The world’s seventh largest aviation market could finally have something to cheer about. Three months after the country’s oldest private airline, Jet Airways, went bust, Finance Minister Nirmala Sitharaman has laid out a series of plans to lift the beleaguered sector. The government will bring out a policy framework for making India a global hub of aircraft financing and leasing activities. Globally, airlines purchase aircraft and then sell them to lessors from whom they then lease them back. Most of the lessors are based out of Europe, the US or China.
“This is critical to the development of a self-reliant aviation industry, creating aspirational jobs in aviation finance, besides leveraging the business opportunities available in India’s financial Special Economic Zones, namely International Financial Services Centre,” Sitharaman said. India’s aviation sector is presently in the midst of a capacity expansion, and is expected to take delivery of over 500 aircraft in the coming years, providing a significant opportunity for leasing and financing.
Meanwhile, in an attempt to develop India as a Maintenance, Repair and Overhaul (MRO) hub, the government is also planning to bring in policy interventions to ensure self-reliance in the sector. “The government will adopt suitable policy interventions to create a congenial atmosphere for the
development of MRO in the country,” Sitharaman said. The lack of MRO facilities and higher costs have meant that Indian airlines have been dependent on several countries, including Singapore and Sri Lanka, for undertaking MRO options.
“We welcome the government’s intent to adopt suitable policy interventions to stimulate the MRO industry in India,” says Palash Roy Chowdhury, chairman, AMCHAM Civil Aviation Committee and managing director–India, Pratt & Whitney. “We look forward to much-needed government support that will enable the local MROs to compete with foreign ones who enjoy a more favourable import tax regime. This will not only boost the local MRO industry but also contribute to the government’s tax revenues.”

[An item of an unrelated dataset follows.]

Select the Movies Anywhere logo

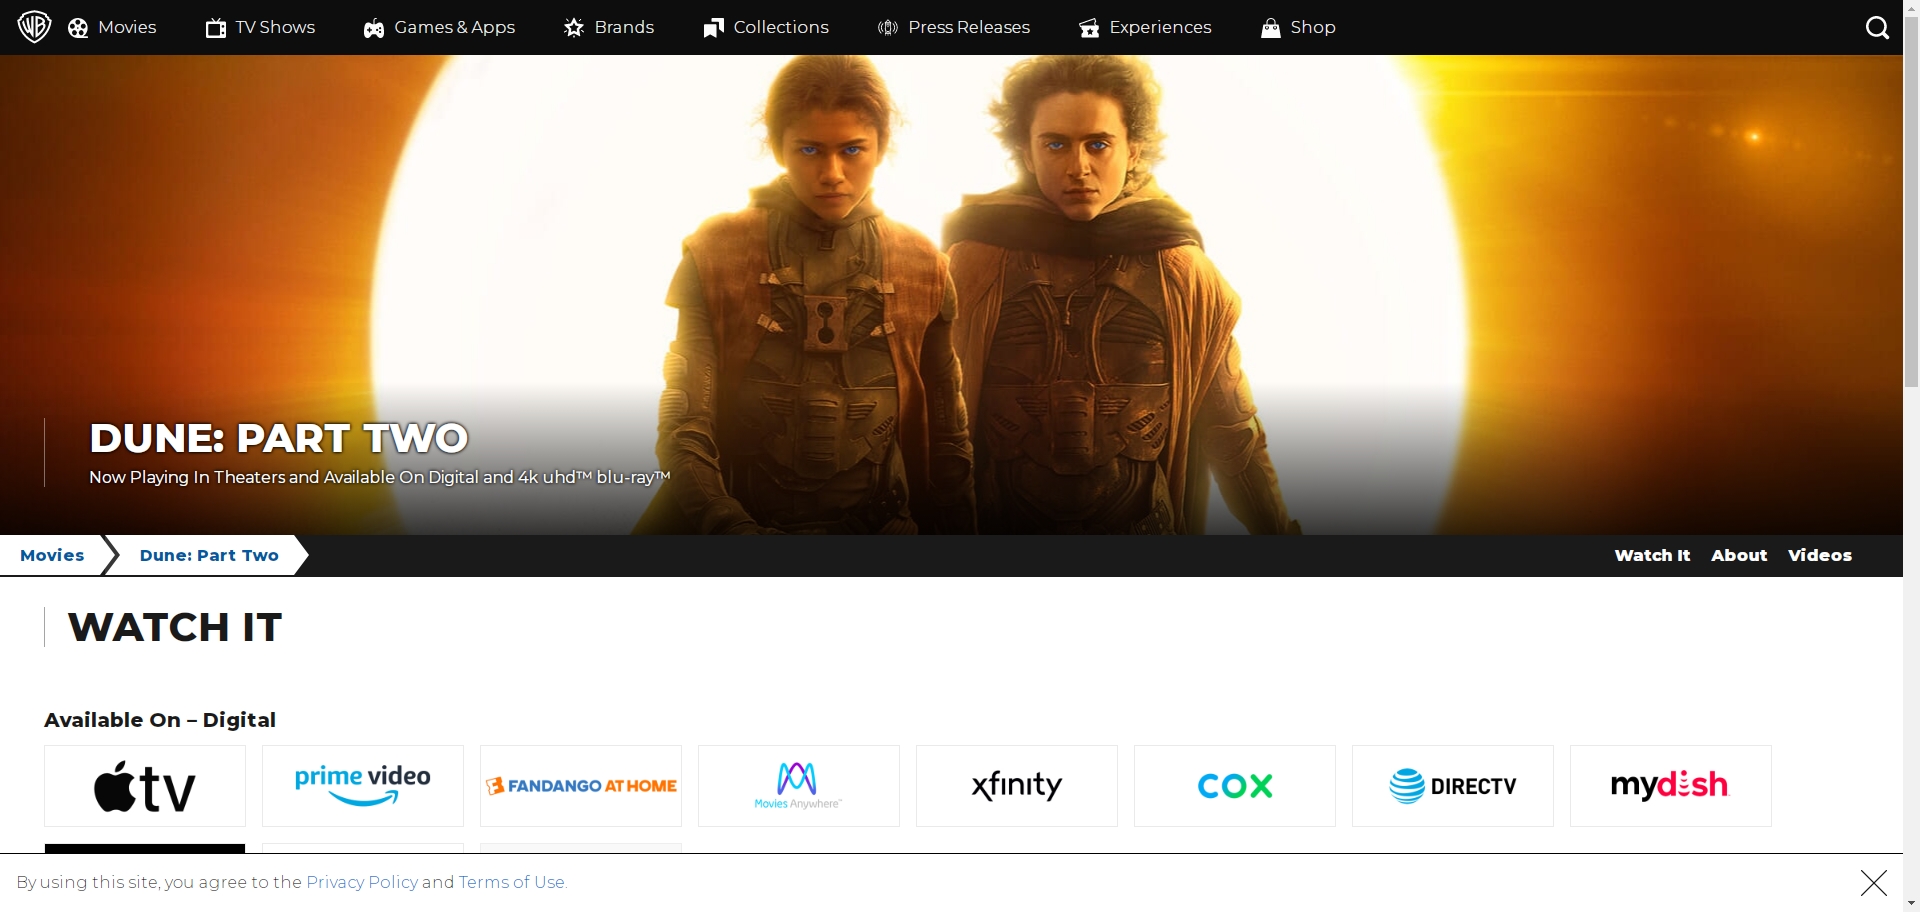tap(799, 786)
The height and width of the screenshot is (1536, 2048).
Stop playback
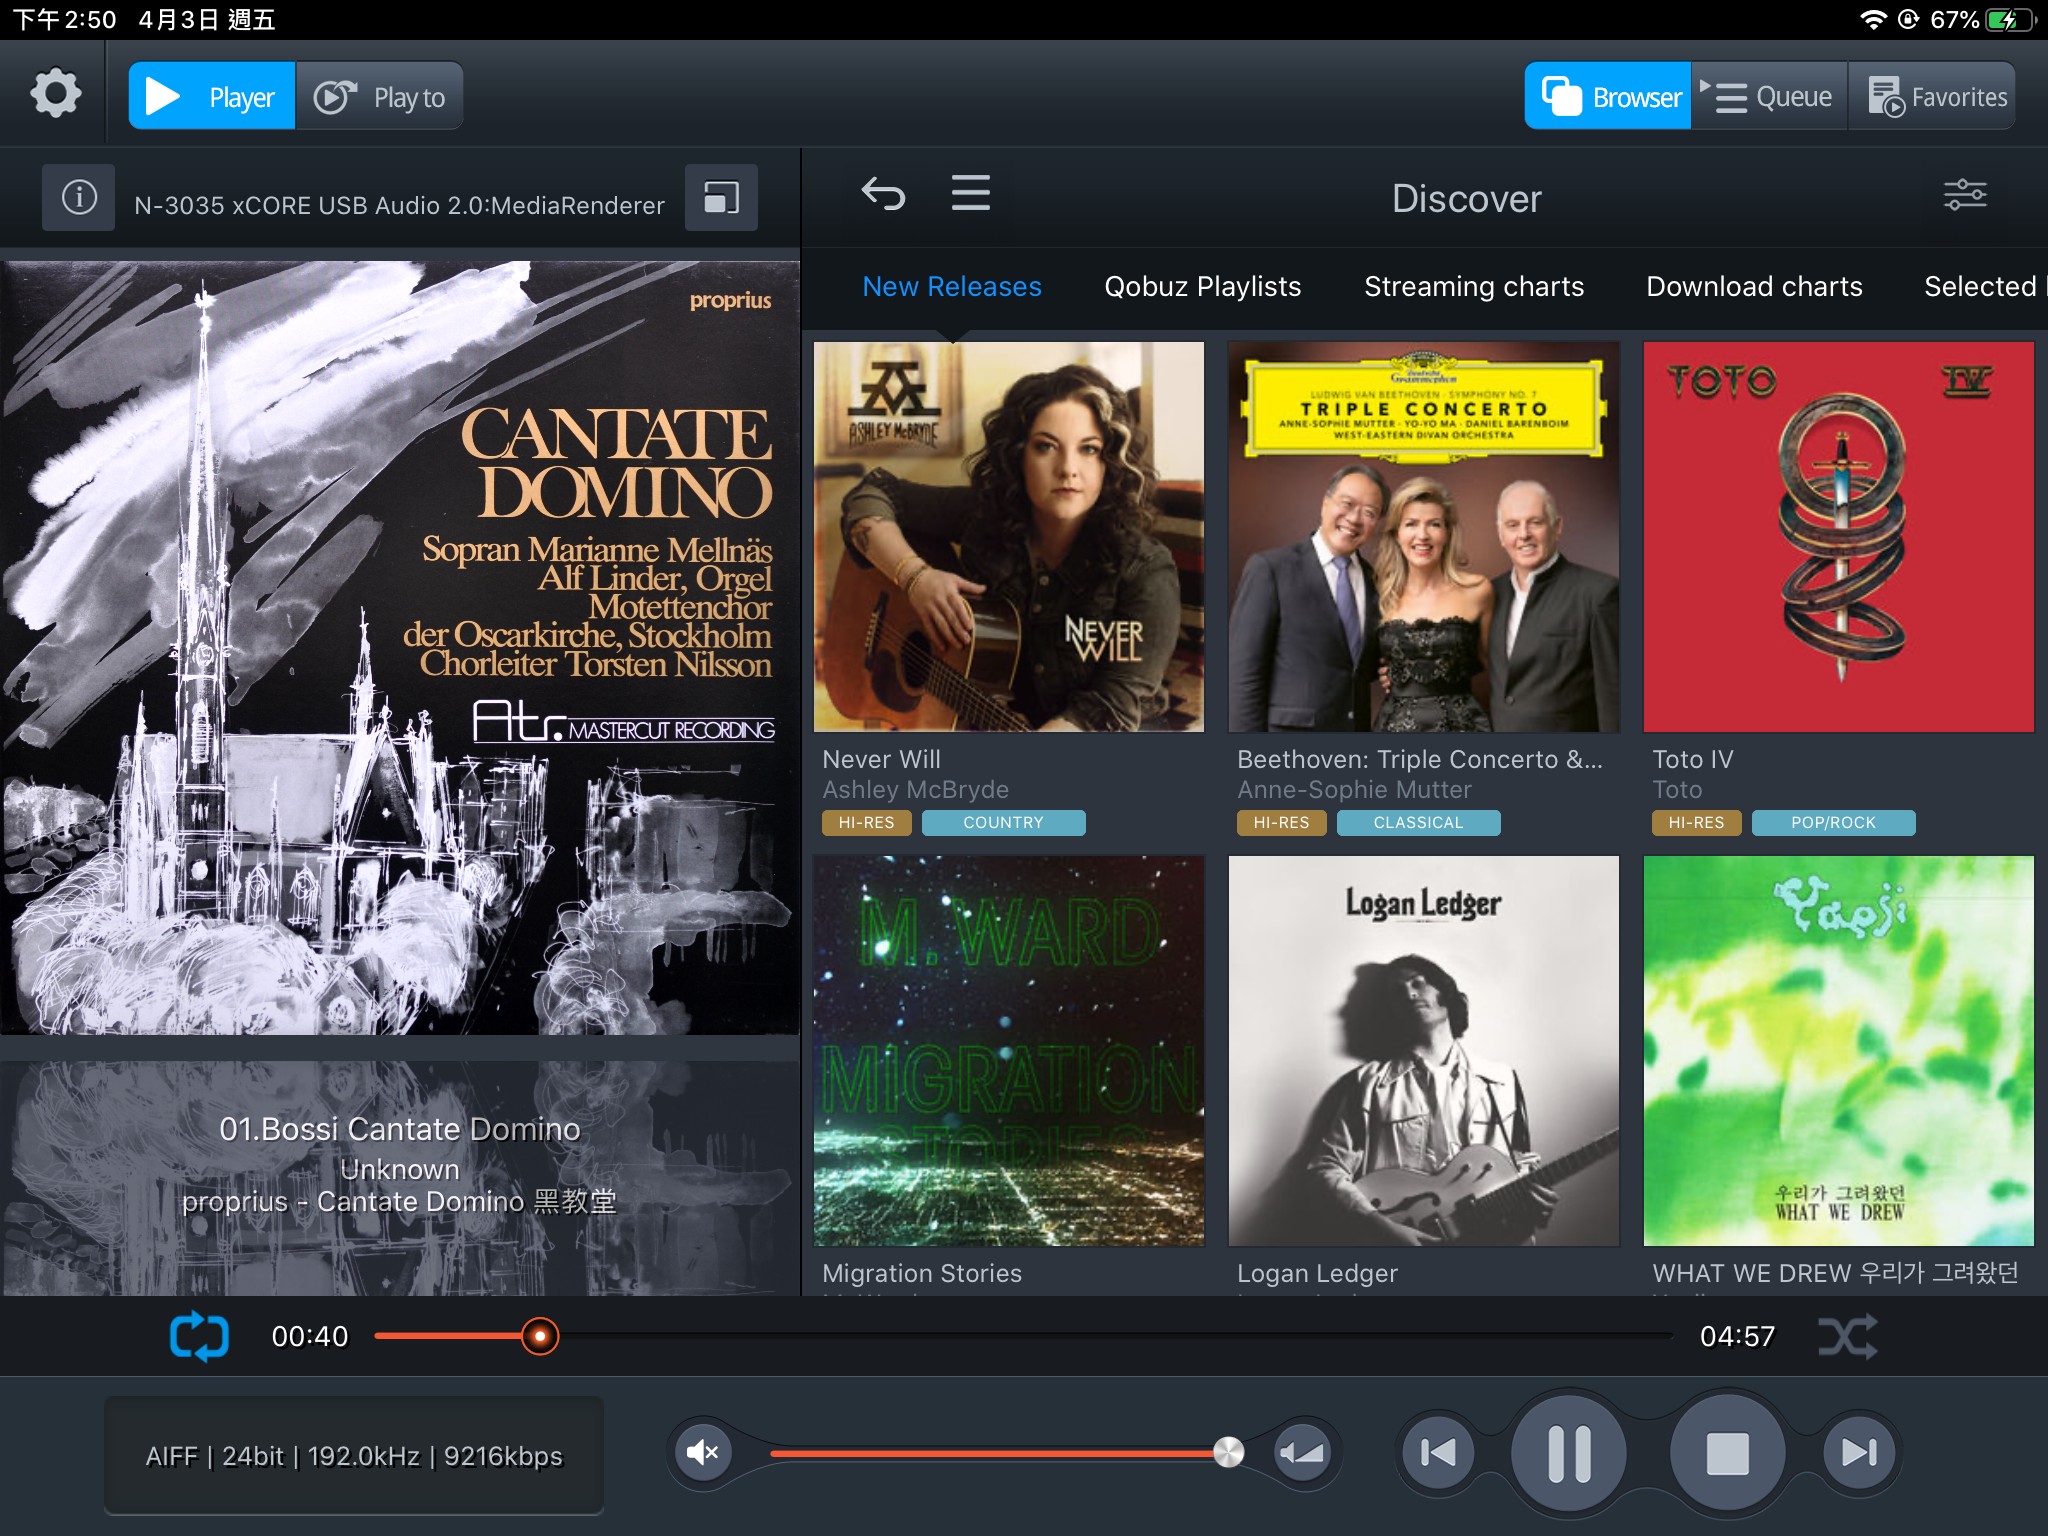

India’s aviation industry has been in doldrums since the past few years, particularly due to higher fuel costs and low fares among carriers. The impact has been quite evident since last year when the government couldn’t find any buyers for Air India, and Jet Airways shut down in March this year. Even the government’s ambitious regional connectivity scheme is yet to gather momentum. In May, just a month after Jet Airways shut operations, overall domestic passenger traffic between January and April 2019 grew by just 2.5 percent compared to 24.6 percent in the corresponding period last year.
Now, in an attempt to ensure a smooth sale for Air India and even Jet Airways, the government is also looking at relaxing the FDI (foreign direct investment) norms for the aviation sector. India’s current laws allow 49 percent FDI in the aviation sector. "The government will examine suggestions of further opening up FDI in aviation, media (animation, AVGC) and insurance sectors in consultation with all stakeholders," Sitharaman said.